Vintage Japanese Kamakura-bori Lacquered To-bako Box | Peony / Botan Motif | 1940 | Showa Period

This Kamakura-bori To-Bako box, made in the Showa period, and features a  bold, deep relief engraving of a Peony with a textured background. Even those with little knowledge of Japan can’t help but notice the prominence of flower symbolism in Japanese culture. Known as the ‘King of Flowers’, the peony or Botan is a symbol of good fortune, compassion and nobility, and is often used in tattoos to signify a devil-may-care attitude.

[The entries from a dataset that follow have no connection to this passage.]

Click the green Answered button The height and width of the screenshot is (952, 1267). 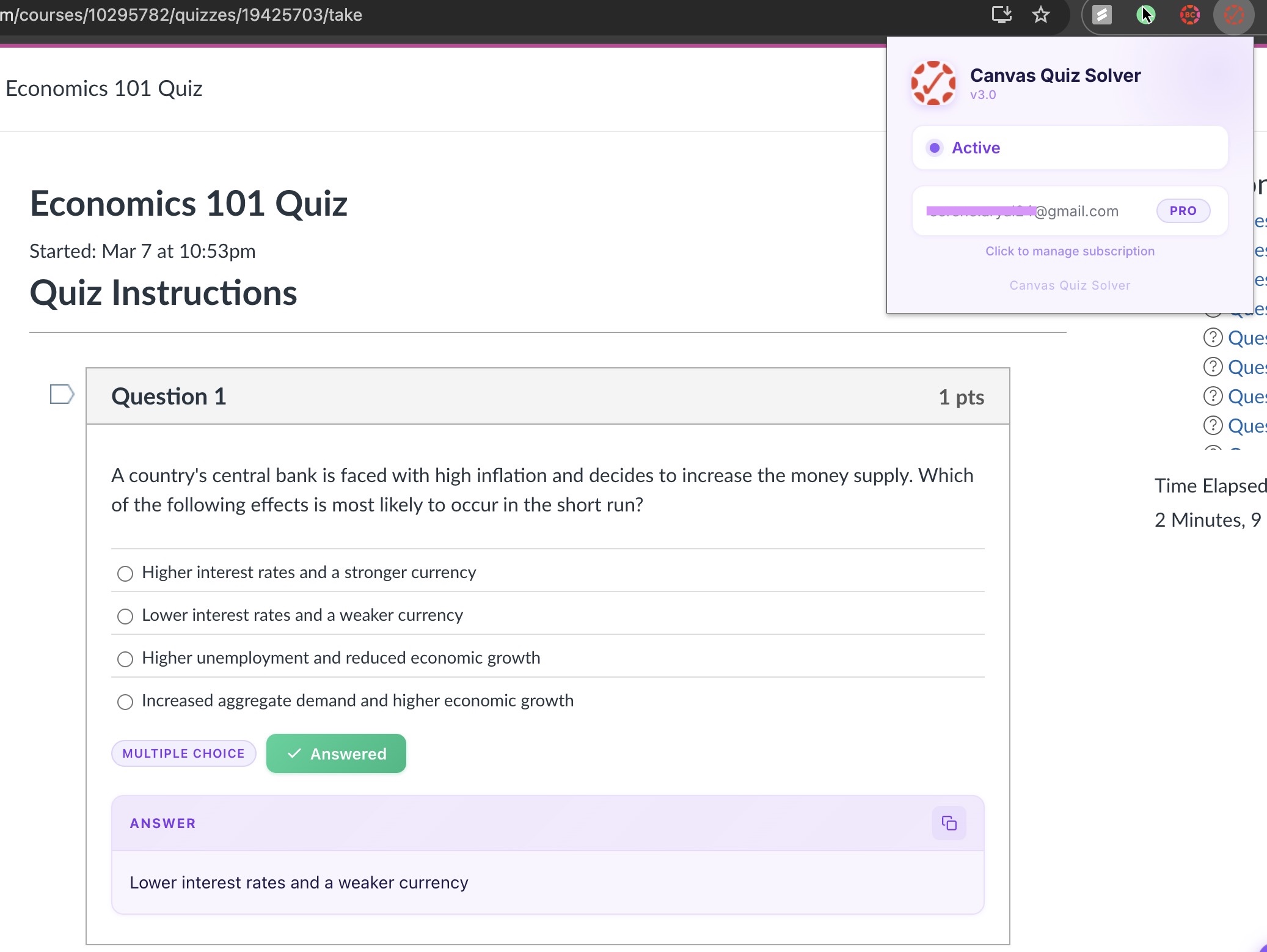(336, 753)
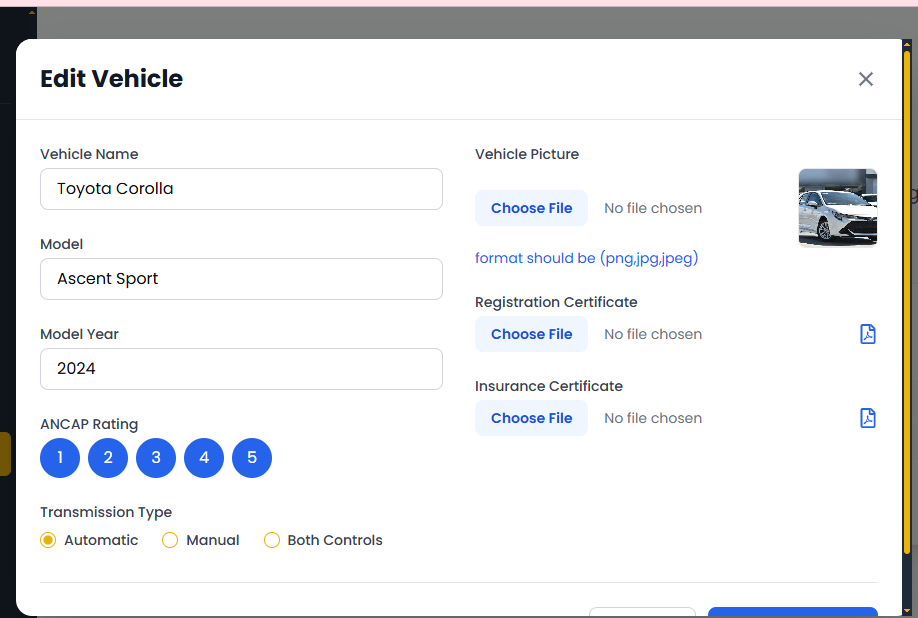
Task: Select ANCAP rating 3 circle
Action: (156, 458)
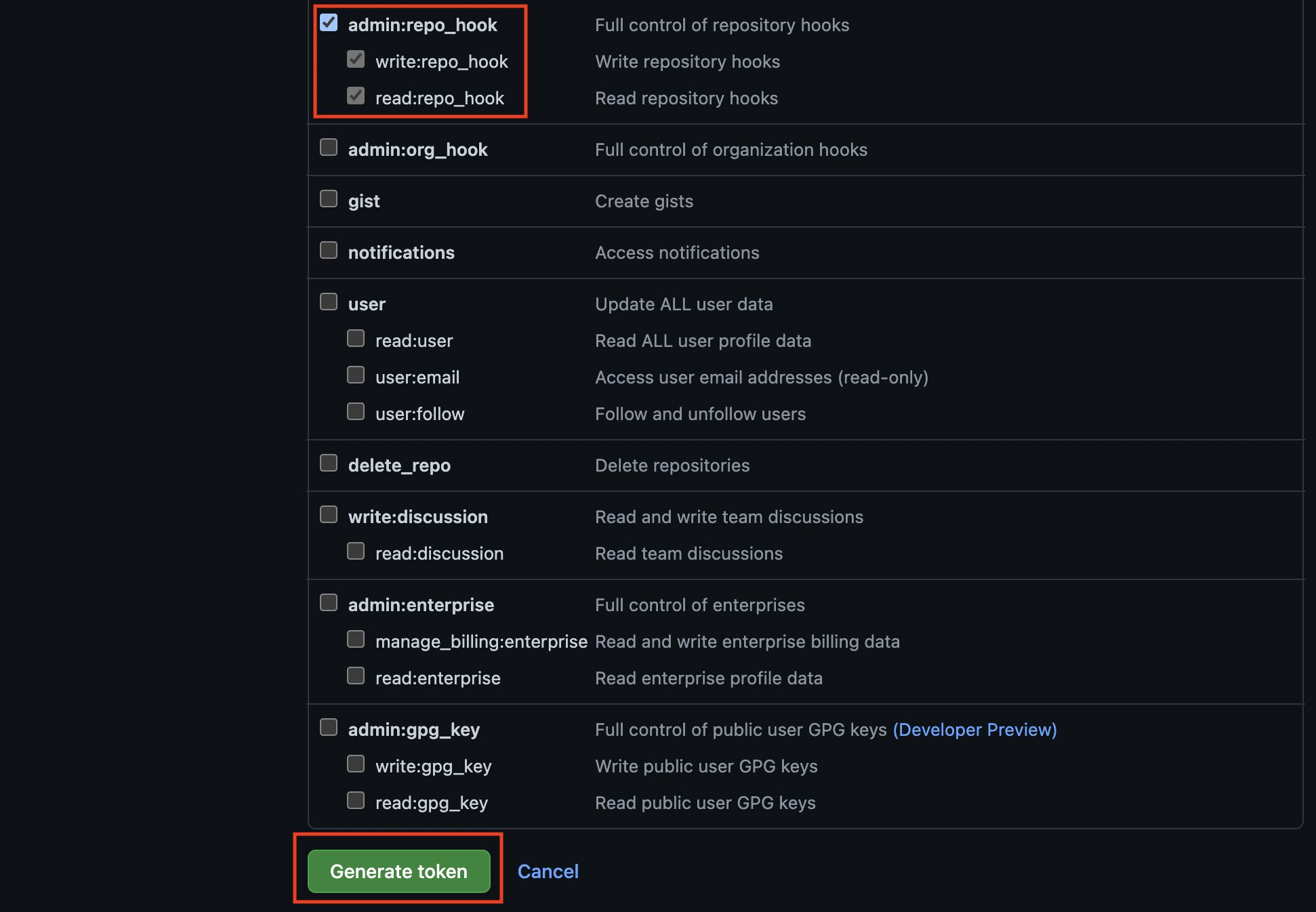Click the Cancel link
1316x912 pixels.
point(548,871)
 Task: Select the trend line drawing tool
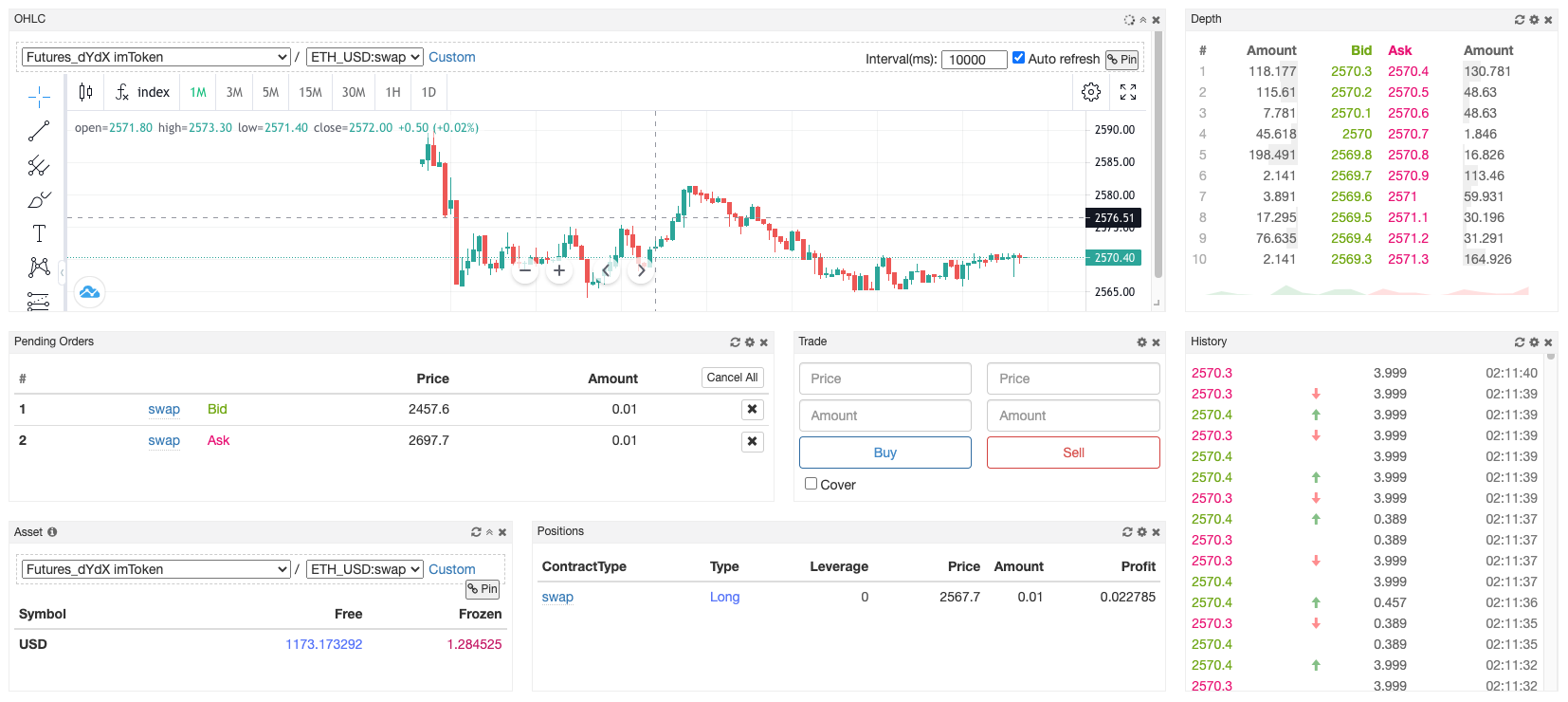coord(39,131)
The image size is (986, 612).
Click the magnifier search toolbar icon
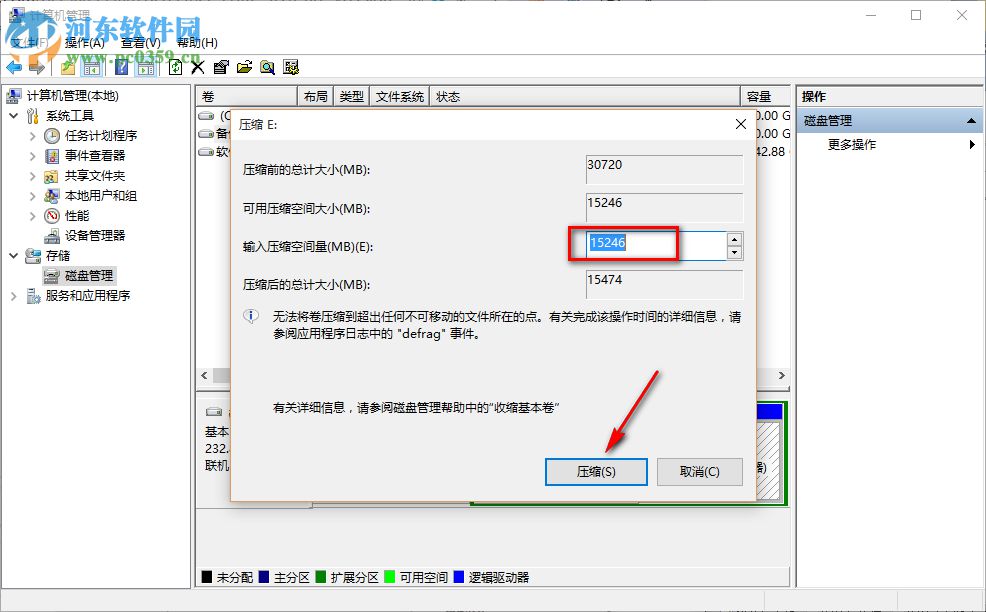click(267, 67)
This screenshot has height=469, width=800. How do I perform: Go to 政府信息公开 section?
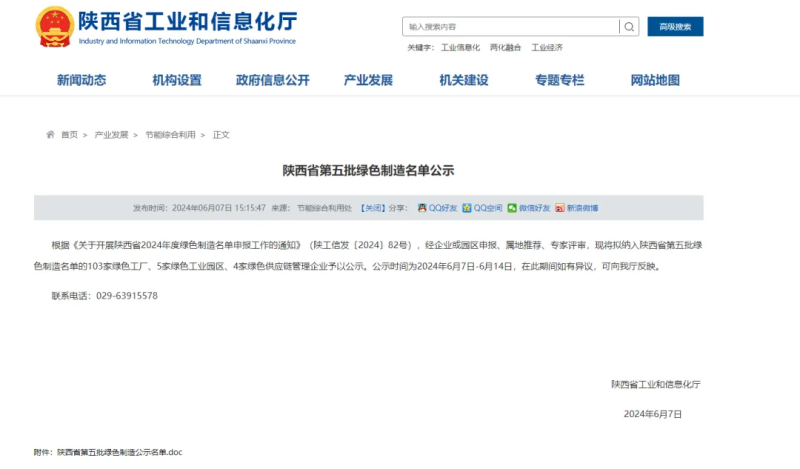(272, 80)
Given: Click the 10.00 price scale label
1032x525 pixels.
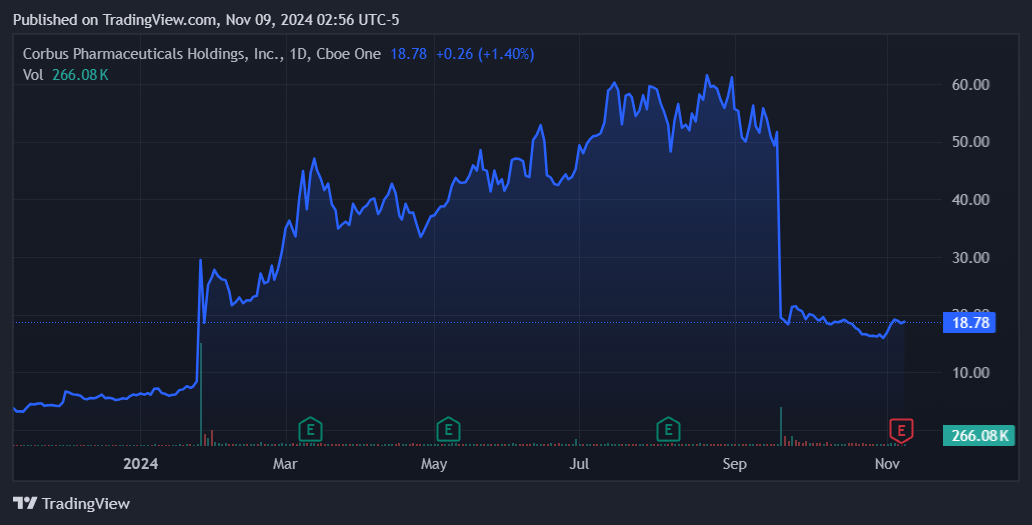Looking at the screenshot, I should coord(971,373).
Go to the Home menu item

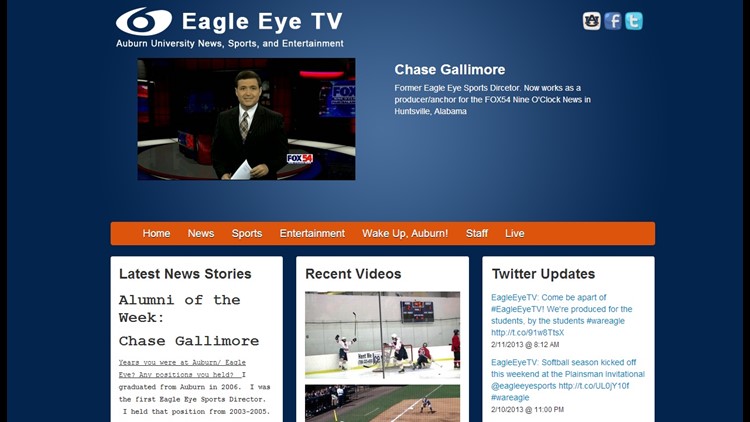[156, 233]
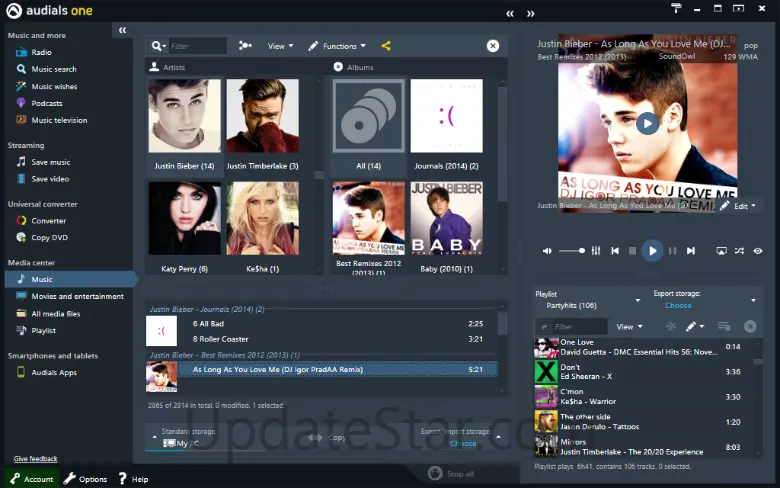Select Podcasts in the sidebar
This screenshot has width=780, height=488.
[x=46, y=103]
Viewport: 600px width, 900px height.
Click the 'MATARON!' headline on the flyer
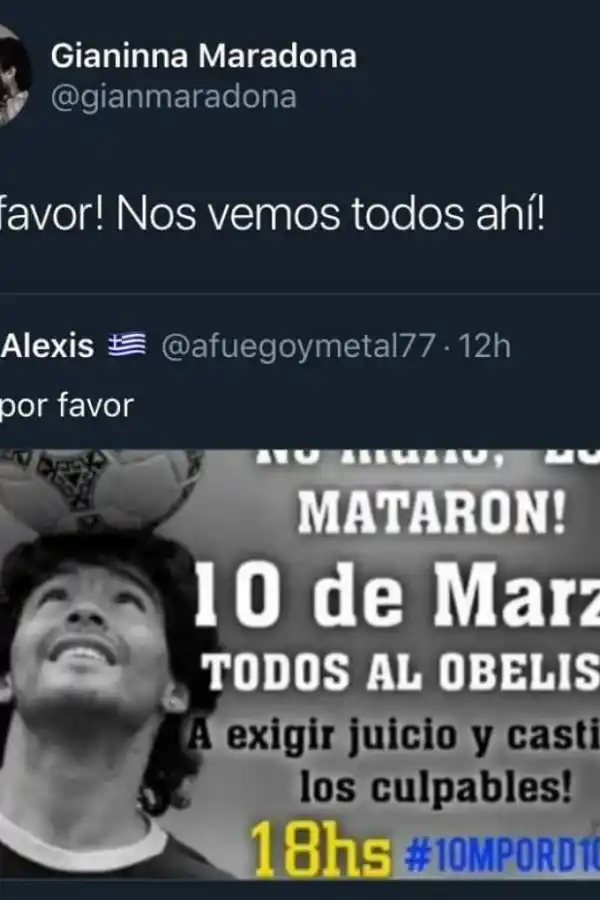[x=431, y=513]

The deep, dark red color with overlaid lacquer is outstanding. After the shaping process, the artist uses dozens of chisels and engraving knives to carve patterns, which it then takes more than 10 steps to lacquer with natural resins. The top is beautifully shaped to fit perfectly to the finely sculptured base and foot. There are sections on the interior of the box with a copper receptacle. Condition: Quality is defined by the amount and level of detailed carving, the number of layers of lacquer, and condition, which as related to this piece is Excellent with no chips, dings or fading. Dimensions: 9-3/4” L x 5-0” w x  2-0” h.

Additional Information —

From the Showa Period (1926-1989) and until now, the Japanese people   refer to the ancient art of assigning meanings to flowers as Hanakotoba. In the Asian culture, presenting flowers to another is not limited to women, and is not done lightly. The underlying meaning of the flower determines the message sent to the recipient. This allows one to communicate feelings and emotions without words. There is no species of tree peony native to Japan. Historians date the arrival of the peonies (known as Botan in Japanese) in Japan to the 8th century. Historians say that it was Kobo-Daishi, one of the most famous Buddhist monks, that was responsible for transporting tree peonies to Japan.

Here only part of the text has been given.